If you are the kind of person who finds watching a man stare intensely at a dark corner for three minutes 'cinematic,' then Fünf bange Tage is going to be a goldmine for you. If you need your plots to move with any kind of modern urgency, you’re probably going to hate it. It’s a movie that takes its title very literally—those five days feel long, both for the characters and, at times, for the person sitting in the chair watching them.
It’s worth watching if you’re into that specific late-1920s European gloom. It’s got that heavy, ink-black shadow work that makes everything look like it’s happening in a basement at midnight. But if you’re looking for a tight thriller, this isn't it. It’s more of a mood piece that occasionally remembers it has a story to finish.
Gabriel Gabrio is the main reason to stick with it. The man has a face like a weathered cliffside. There’s a shot early on where he’s just sitting by a window, and the light hits his brow in a way that makes him look like he’s carrying the weight of the entire Weimar Republic. He doesn’t have to do much; he just exists on screen and you feel the 'angst' the title promises. He has this way of moving—slow, deliberate, almost heavy-footed—that makes the rooms he’s in feel smaller than they actually are.
Then there’s Nathalie Lissenko. She’s doing that very specific style of silent acting where her eyes seem to be vibrating. In one scene, she’s reacting to a knock at the door, and the camera just stays on her face for what feels like an eternity. You can see her going through five different stages of panic, and while it’s technically impressive, it also makes you want to yell at the screen for her to just open the damn door already. It’s one of those moments where the pacing starts to feel like a choice rather than a necessity, and I’m not sure it’s a choice that always works.

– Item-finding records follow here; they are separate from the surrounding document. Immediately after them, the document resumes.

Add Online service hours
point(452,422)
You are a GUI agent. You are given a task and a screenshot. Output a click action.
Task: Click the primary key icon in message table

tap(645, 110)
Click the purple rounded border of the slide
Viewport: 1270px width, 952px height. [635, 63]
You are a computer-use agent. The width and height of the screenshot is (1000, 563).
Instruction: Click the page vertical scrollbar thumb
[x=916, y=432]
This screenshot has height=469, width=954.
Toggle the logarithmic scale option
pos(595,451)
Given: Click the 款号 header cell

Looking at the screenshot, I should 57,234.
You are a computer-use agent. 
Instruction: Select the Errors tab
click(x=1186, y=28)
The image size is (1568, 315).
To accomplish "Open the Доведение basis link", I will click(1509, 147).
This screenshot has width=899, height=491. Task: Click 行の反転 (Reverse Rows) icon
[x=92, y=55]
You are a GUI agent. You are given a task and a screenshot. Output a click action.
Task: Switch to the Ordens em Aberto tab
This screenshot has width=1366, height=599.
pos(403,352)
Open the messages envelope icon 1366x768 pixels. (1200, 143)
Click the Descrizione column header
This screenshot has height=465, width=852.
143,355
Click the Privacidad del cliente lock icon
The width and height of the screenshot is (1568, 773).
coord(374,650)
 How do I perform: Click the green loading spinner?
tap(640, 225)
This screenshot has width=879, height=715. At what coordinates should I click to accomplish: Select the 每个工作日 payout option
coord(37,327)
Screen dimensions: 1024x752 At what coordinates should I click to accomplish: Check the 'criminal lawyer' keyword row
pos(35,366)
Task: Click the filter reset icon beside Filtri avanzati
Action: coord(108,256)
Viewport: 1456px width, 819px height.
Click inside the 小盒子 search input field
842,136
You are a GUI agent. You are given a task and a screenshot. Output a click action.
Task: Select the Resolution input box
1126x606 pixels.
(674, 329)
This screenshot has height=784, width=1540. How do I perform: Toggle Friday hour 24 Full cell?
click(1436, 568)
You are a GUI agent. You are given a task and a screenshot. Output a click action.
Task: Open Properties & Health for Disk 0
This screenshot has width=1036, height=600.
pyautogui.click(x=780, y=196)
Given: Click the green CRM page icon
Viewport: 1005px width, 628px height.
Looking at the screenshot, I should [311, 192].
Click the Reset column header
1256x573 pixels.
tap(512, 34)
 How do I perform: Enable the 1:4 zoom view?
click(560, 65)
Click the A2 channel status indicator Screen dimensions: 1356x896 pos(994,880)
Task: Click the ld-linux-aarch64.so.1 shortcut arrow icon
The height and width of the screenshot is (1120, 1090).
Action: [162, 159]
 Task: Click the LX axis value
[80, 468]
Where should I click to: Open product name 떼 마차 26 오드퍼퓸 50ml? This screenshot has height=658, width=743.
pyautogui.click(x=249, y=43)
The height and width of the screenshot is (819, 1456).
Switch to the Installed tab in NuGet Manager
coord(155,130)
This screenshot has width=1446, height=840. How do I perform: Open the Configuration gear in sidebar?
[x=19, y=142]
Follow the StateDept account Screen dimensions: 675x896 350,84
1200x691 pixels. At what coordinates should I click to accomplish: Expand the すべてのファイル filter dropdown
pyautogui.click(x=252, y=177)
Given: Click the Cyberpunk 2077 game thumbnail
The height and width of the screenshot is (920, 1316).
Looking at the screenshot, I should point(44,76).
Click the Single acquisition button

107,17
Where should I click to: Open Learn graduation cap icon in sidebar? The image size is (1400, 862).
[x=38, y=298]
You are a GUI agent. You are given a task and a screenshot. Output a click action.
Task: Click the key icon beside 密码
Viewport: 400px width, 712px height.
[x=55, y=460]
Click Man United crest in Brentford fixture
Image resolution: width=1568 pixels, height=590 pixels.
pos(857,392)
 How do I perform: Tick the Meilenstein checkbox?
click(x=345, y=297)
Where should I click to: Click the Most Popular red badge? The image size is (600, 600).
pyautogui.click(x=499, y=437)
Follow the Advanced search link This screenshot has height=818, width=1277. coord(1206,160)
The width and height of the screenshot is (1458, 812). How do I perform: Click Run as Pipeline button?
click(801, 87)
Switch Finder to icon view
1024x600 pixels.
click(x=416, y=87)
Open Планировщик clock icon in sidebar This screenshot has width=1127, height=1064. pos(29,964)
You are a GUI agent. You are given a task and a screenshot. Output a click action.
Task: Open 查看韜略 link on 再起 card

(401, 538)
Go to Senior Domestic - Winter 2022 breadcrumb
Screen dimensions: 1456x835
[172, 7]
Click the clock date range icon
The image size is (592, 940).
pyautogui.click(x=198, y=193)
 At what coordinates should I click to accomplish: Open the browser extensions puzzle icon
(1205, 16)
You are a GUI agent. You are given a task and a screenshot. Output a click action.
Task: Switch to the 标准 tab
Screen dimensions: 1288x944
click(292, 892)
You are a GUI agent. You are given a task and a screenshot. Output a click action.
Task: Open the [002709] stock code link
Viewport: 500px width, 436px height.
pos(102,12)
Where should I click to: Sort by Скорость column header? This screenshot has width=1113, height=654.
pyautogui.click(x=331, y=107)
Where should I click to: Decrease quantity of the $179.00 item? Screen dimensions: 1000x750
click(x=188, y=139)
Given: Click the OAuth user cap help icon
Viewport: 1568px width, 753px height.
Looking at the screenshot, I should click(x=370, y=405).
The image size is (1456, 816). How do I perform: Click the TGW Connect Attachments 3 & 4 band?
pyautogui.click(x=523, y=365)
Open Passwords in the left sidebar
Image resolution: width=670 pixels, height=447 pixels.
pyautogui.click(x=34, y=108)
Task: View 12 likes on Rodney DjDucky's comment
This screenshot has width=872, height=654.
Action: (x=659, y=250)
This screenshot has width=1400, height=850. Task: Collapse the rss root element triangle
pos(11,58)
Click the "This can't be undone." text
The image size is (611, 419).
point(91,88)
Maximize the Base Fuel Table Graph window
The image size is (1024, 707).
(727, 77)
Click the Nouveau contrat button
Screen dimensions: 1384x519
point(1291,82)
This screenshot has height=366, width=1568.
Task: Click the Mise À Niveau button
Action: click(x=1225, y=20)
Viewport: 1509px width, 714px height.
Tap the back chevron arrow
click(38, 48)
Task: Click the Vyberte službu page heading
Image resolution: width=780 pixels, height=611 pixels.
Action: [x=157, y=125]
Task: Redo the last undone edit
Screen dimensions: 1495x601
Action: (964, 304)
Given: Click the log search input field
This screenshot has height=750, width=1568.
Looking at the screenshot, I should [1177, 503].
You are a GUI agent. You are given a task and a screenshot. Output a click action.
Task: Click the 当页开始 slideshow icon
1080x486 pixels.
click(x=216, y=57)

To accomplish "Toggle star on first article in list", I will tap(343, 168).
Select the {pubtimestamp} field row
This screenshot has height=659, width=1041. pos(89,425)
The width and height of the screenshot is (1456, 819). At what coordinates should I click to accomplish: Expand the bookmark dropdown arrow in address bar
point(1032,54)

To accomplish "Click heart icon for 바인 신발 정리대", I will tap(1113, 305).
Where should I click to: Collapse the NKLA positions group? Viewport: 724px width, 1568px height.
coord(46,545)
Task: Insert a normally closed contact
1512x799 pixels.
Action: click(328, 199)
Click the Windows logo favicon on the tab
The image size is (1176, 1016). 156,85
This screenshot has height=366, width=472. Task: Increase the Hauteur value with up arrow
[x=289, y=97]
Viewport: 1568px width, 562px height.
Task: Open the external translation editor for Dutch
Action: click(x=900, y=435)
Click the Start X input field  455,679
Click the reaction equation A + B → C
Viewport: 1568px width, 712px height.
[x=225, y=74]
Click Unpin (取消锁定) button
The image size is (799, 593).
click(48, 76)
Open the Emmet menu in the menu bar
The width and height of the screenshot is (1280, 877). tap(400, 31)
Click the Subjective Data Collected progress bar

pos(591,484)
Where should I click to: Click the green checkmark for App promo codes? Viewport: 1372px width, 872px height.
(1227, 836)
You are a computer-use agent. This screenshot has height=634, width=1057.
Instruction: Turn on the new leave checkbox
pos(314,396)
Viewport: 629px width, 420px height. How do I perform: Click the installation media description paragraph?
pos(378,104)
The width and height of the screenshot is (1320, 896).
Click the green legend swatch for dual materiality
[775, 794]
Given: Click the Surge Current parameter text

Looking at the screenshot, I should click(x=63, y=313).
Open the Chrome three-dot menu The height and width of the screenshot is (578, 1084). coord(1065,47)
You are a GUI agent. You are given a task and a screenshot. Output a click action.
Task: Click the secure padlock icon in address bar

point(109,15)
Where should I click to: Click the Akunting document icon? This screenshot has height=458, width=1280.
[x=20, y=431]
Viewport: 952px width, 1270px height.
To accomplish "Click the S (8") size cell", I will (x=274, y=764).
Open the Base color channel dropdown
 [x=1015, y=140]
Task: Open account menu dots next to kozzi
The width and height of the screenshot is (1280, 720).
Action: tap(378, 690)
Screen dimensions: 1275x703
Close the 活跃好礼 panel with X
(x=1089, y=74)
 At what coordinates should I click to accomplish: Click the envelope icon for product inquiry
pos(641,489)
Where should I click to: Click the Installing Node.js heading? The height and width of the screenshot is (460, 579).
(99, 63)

The editing is... strange. There’s a sequence about halfway through where we cut from a very tense conversation to a wide shot of a street that feels like it belongs in a completely different movie. The lighting is different, the grain of the film looks different, and for a second, I thought the projector had glitched. It’s these little jagged edges that remind you this wasn't some polished Hollywood machine production. It’s got a bit of a messier, more experimental soul.
I kept thinking about On the Steps of the Throne while watching this, mostly because of how both films handle the idea of being trapped by your own choices. But where that film feels like it has a certain regal distance, Fünf bange Tage is much more interested in the sweat on a man’s upper lip. It’s grittier, even if the grit is mostly made of stage makeup and heavy shadows.
One thing that really bothered me was the costume choice for Harry Hardt. He looks way too polished. In a movie where everyone else looks like they haven’t slept or showered since the previous Tuesday, he shows up looking like he just stepped out of a tailor’s shop. It creates this weird tonal friction every time he’s in a frame with Gabrio. It’s like a character from Beverly of Graustark wandered into a crime den by mistake.
The middle of the film drags. Hard. There’s a whole section involving a letter that seems to take twenty minutes to be read, put down, picked up again, and hidden. You start noticing things you shouldn't—like how the wallpaper in the main set is peeling in a way that looks a bit too intentional, or how one of the extras in the background of a cafe scene is very clearly trying not to look at the camera.
But then, it hits a stride in the final act. The 'anxiety' actually kicks in. The shadows get longer, the cuts get a little faster, and the music—if you’re watching a version with a decent score—really starts to grind at your nerves. There’s a specific shot of a shadow moving across a frosted glass door that is genuinely chilling. It’s simple, old-school filmmaking, but it works better than any of the more 'theatrical' moments in the first half.
It’s not a masterpiece. It’s too uneven for that. Some of the supporting performances, like Maria Jacobini’s, feel like they’re from a much older, broader style of acting that doesn't quite mesh with Gabrio’s more internal brooding. It’s a bit like watching two different eras of film fight for space in the same frame.
Is it a 'meditation' on anything? Probably not. It’s just a story about a guy who is having a very, very bad week. And honestly, sometimes that’s enough. You don't always need a grand theme when you have a guy who can look that miserable just by sitting in a chair. If you’ve got a soft spot for the era between the big expressionist hits and the arrival of sound, like The Last of the Carnabys, you’ll find something to like here. Just don't expect it to hurry up for you.
The ending leaves you feeling a bit cold, which I think is the point. It doesn't wrap everything up in a neat little bow. It just sort of... stops. Like the five days are up and the movie is as exhausted as the characters are. I respect that, even if it made me feel like I needed a nap immediately after the credits rolled.